There are 34.5 million Americans who are primarily or partially Irish—seven times more people than the current population of Ireland. Irish is the second-most common ancestry among Americans, falling just behind German.
That means there is a lot of interest in Irish genealogy. But there are difficulties.
David Ouimette manages the acquisition and online publication of genealogical records worldwide for FamilySearch and frequently lectures a genealogical conferences. He describes the reasons that Irish family history research can be frustrating.

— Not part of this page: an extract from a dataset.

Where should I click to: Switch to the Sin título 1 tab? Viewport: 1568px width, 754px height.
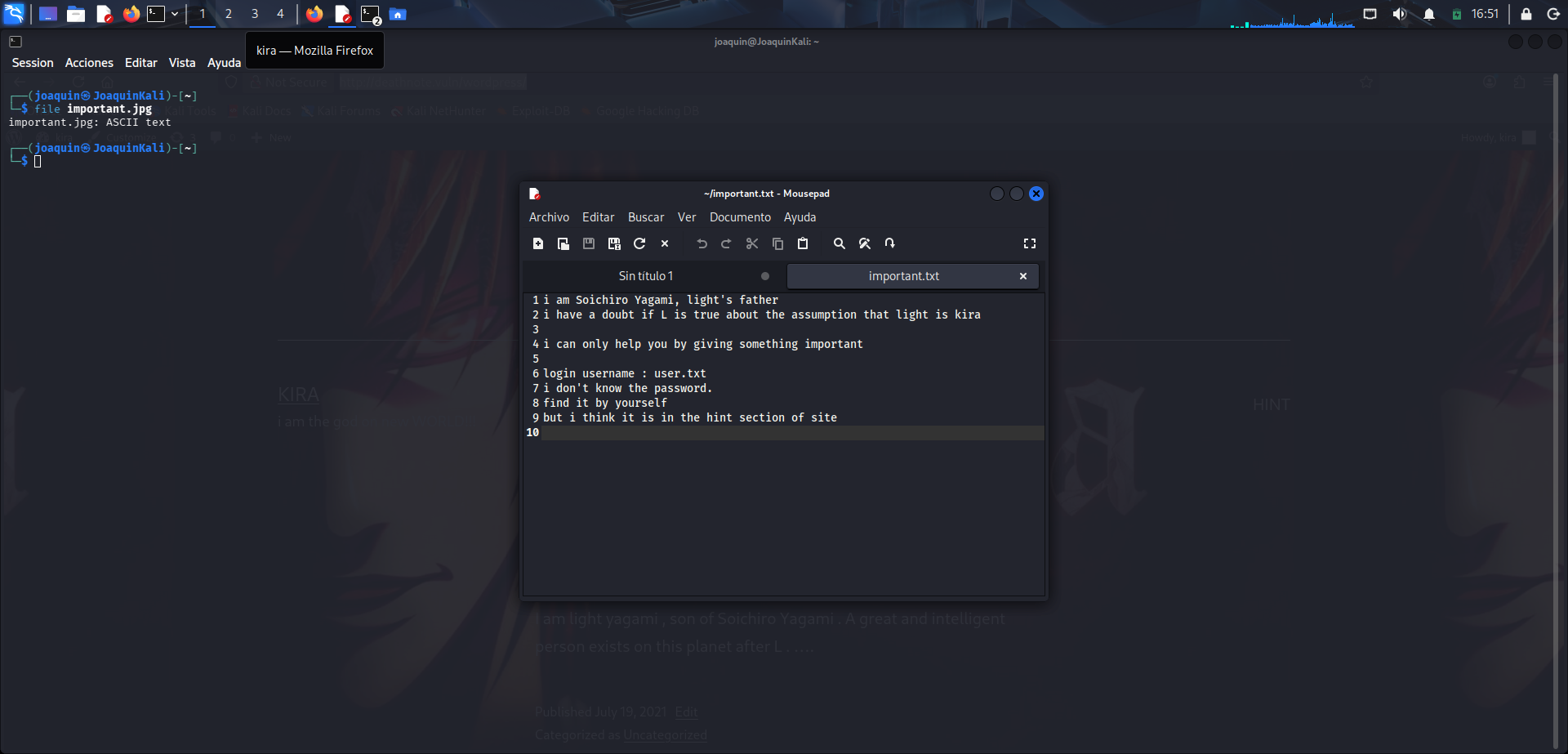click(646, 276)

The Roman Catholic faith flourished in Ireland for over fifteen hundred years, notwithstanding opposition. The British government instituted the Penal Laws to weaken the influence and power of the Catholic Church politically and economically. By 1744, the Penal Laws were strictly enforced and made the next few decades especially difficult for Catholics. Priests were forbidden to celebrate mass. Those who did were to be exiled, with the threat of execution if they returned to Ireland.
Priests were instructed to maintain baptismal and matrimonial records as early as 1614. Some early records still survive, but the majority of existing parish registers begin in the 1820s or later. Catholic priests kept records of baptisms and marriages but only rarely kept burial registers.

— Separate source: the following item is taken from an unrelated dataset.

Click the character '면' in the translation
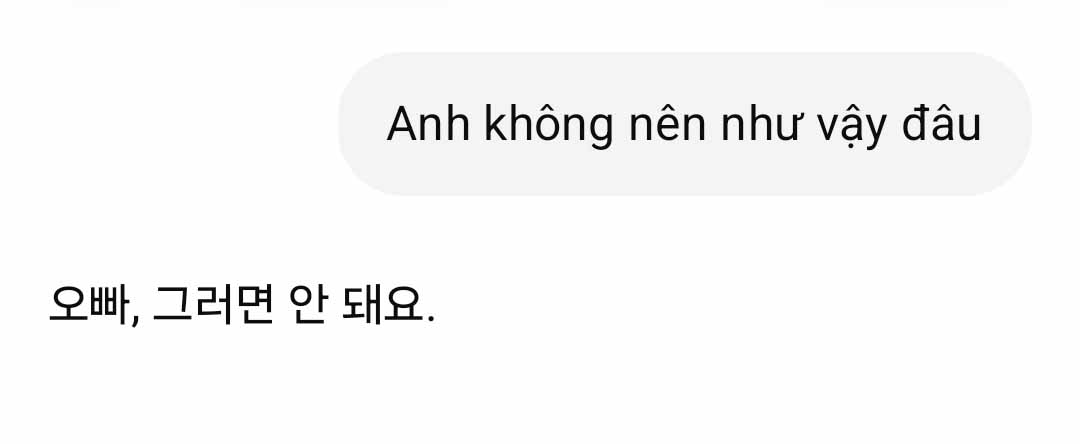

Some records have been digitized and are available online. Many records are still found in a family’s ancestor’s parish records. The key to much of Irish family history research is knowing the down land or civil parish where your ancestors lived. There are excellent sources to help you identify the Catholic parish of your ancestor. Brian Mitchell’s A New Genealogical Atlas of Ireland has Catholic parish maps and civil parish maps for each county in Ireland. John Grenham’s Tracing Your Irish Ancestors, also has Catholic parish maps for each county. Grenham’s book has extensive tables of all Catholic parishes in each county. These tables list the date ranges of surviving baptism, marriage, and burial registers for each parish, including which libraries and archives have copies of each of these records (see irishtimes.com/ancestor/browse/counties/rcmaps). Remember that a Catholic parish might have been created from an older, neighboring parish with registers that cover the ancestral population within the boundaries of both parishes.

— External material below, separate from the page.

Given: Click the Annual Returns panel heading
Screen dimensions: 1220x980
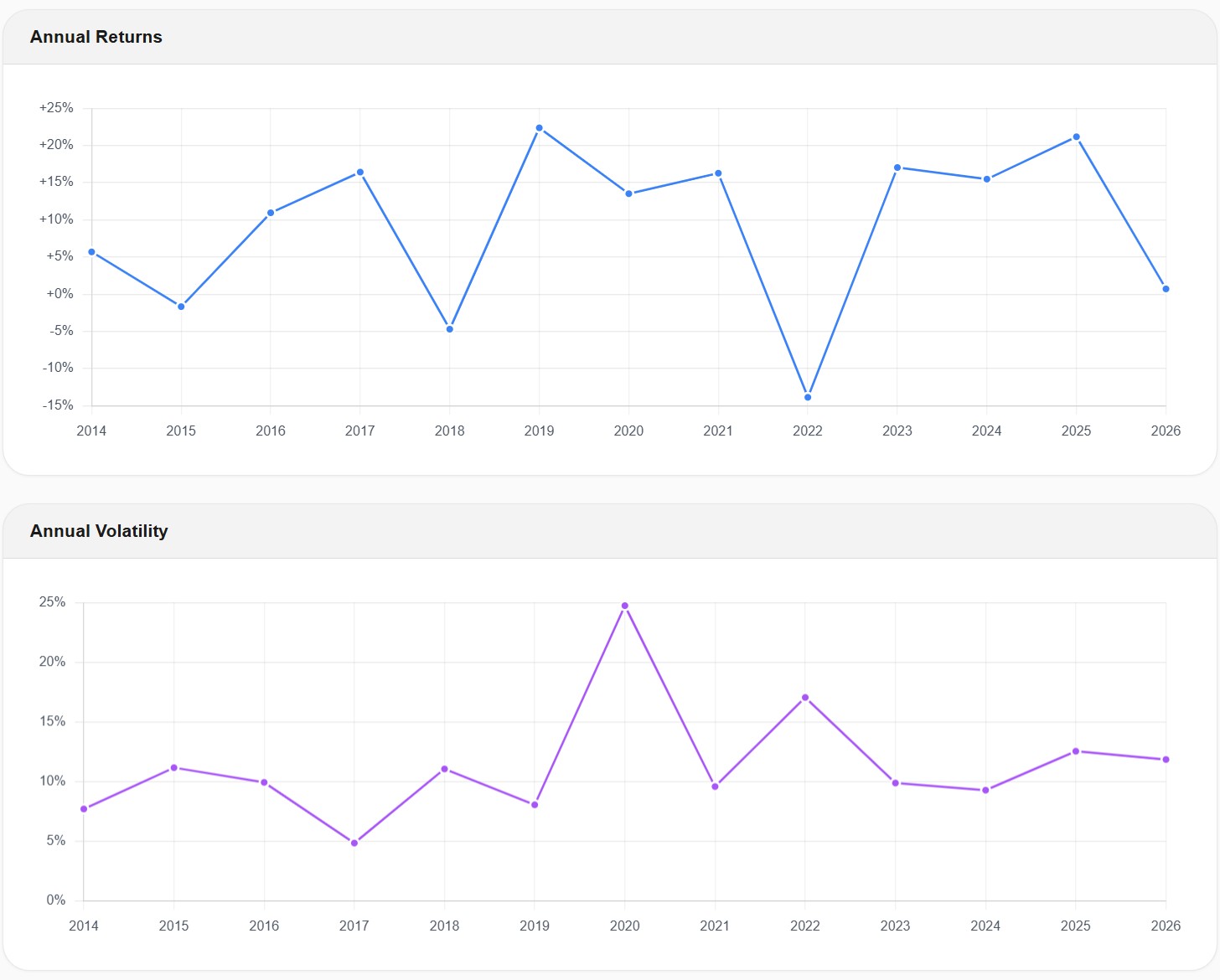Looking at the screenshot, I should 96,37.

The following principles and guidelines help many family historians successfully break through brick walls and discover their Irish Catholic heritage:
- Records: conduct a “reasonably exhaustive search” of all available records
- Families: build entire family groups from the parish registers
- Names: become familiar with local name variants for given names (e.g., Abigail = Gobinet,
- Thadeus = Timothy) and for surnames (e.g., Duvane = Kidney, Bogue = Sullivan)
- Ages: make allowances for large errors in reported ages; for example, when given an age at time of death, calculate the birth year and search at least five years before and five years after that date when examining the baptismal registers
- Religion: also check Church of Ireland registers for baptisms, marriages, and burials of Catholic ancestors, just in case
FamilySearch has several collections of Irish records that may well help researchers break through some of the walls they face as they search for their early Irish ancestors. These collections can be found at the following links:
- Ireland Births and Baptisms, 1620-1881
- Ireland Census, 1821
- Ireland Marriages, 1619-1898
- Ireland Prison Registers, 1790-1924
- Ireland Tithe Applotment Books, 1814-1855
Although the terrible persecution of Irish Catholics made tracing those families back before 1820 difficult, there are many resources available. Plus, the Irish people have a great love of family history and offer welcome and help to all researchers.